═══ Data listing ═══

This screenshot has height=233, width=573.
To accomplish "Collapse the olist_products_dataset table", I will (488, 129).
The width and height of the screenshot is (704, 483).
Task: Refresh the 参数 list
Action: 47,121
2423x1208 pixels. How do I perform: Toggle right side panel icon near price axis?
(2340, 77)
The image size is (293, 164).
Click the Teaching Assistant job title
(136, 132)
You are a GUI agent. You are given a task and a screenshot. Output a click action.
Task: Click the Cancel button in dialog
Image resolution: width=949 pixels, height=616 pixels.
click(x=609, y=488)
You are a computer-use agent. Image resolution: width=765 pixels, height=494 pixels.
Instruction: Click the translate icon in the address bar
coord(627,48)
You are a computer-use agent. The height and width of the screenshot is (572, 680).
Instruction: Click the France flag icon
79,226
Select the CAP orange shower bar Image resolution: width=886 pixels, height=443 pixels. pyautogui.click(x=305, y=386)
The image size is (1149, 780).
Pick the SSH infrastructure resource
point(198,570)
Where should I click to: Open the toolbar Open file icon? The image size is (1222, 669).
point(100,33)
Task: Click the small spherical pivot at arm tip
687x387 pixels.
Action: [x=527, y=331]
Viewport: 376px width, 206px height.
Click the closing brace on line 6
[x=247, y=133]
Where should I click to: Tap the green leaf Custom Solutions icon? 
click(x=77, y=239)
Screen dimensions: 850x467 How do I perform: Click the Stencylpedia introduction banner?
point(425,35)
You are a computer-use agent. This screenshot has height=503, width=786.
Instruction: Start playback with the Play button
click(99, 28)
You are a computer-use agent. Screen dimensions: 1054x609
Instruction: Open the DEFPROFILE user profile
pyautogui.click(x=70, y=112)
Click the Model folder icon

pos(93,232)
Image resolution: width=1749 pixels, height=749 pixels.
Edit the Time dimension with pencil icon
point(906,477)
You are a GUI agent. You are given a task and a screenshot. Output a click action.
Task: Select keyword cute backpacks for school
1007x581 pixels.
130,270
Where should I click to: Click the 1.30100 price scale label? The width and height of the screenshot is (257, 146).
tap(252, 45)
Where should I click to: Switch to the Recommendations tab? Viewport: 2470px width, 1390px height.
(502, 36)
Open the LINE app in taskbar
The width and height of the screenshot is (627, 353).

═══

§ **Objective**: Please rewrite the part of the rows that opens with the line containing "Select the CAP" and closes with the line containing "Action: [x=527, y=331]", changing "spherical" to "round" and leaving everything else as it is.

§ **Written solution**:
Select the CAP orange shower bar Image resolution: width=886 pixels, height=443 pixels. pyautogui.click(x=305, y=386)
The image size is (1149, 780).
Pick the SSH infrastructure resource
point(198,570)
Where should I click to: Open the toolbar Open file icon? The image size is (1222, 669).
point(100,33)
Task: Click the small round pivot at arm tip
687x387 pixels.
Action: [x=527, y=331]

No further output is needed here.